I hope this is helpful. Please let me know if I can help further by responding back. Please provide positive feedback once satisfied with my help as this is the only way I receive credit for helping you today.
Thank you and best wishes with this problem.
thanks for your prompt reply they mentioned a tray to me at the base of the steering column which acts like a sponge and after this becomes saturated it may spill over hence why it takes 5 or so days before it becomes apparent is this related to either of the 2 points you have noted
what is the worst scenario?
Sorry for the delay in getting back to you. I was on a test drive :)
All modern BMW's have a reinforcement plate and underbody panels which often catch fluids like this. Your E61 will have both.
What they need to do to solve this would be to fully clean the panels and then each day it is driven monitor the loss of fluid in the reservoir and check to see the location of the fluid being caught on the tray. This should help localize the leak for you. Once the panels get saturated it is hard to tell where the fluid came from due to the air flow making it spread out.
The locations I noted is just some things I have seen that may have been over looked by the tech. Especially the boots on the rack. This may only be a crush washer leaking where the high pressure line attaches to the rack. Inspecting it each day after it was fully cleaned will help them find this. Also they can add dye to the system to help trace the leak as well. They would use the same dye that is added to oil systems.
Worst case scenario would be that this is indeed the rack that is leaking as this would be the highest cost for repairs.
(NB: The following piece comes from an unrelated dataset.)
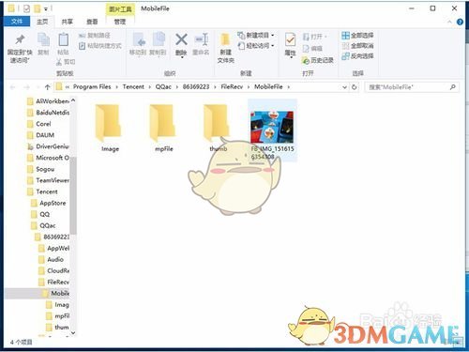This screenshot has height=352, width=469.
Task: Click Pin to Quick access icon
Action: point(20,39)
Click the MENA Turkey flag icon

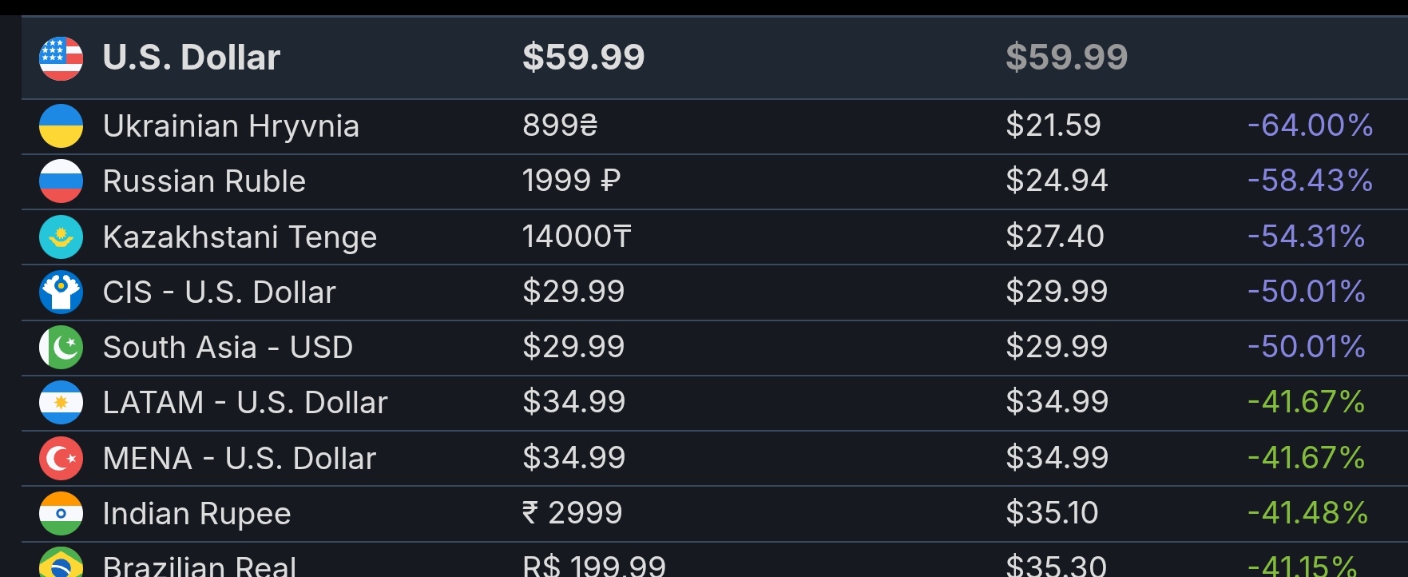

Hopefully though it may prove to be a crush washer that is not sealing in which case the cost would just be in labor to replace the crush washers.
I hope this helps Doug.
Let me know if I can clarify anything for you further.
Thanks again Roger
Just one final question on the subject as I would prefer to be well prepared for worst case scenarios would you in your experience expect this (faulty rack) kind of problem in a vehicle which is 4 years old and has less than 18,000 miles on the clock?
many many thanks for your very kind attention
It would not be usual for there to be any leaks like this on such a low mileage vehicle but I have seen many different failures in the 10+ years I have been with BMW that fall into the unusual zone :)
With a problem like this your mechanic needs to take the time to go through this step by step and make sure nothing is overlooked. I have seen the boots be overlooked by quite a few mechanics so it is the best possibility that comes to mind. Hopefully though with careful cleaning and monitoring the leak over the course of a few days it should lead to a successful diagnosis. There is obviously a leak that needs to be addressed as the loss of fluid is definitely indicative of a failure. Hopefully they will trace it to a crush washer. If they still cannot find any leaks I know I would be replacing the crush washers and then cleaning and rechecking as just part of diagnosis.
I hope this helps Doug and I wish you the very best.
It has been a pleasure trying to help you with this.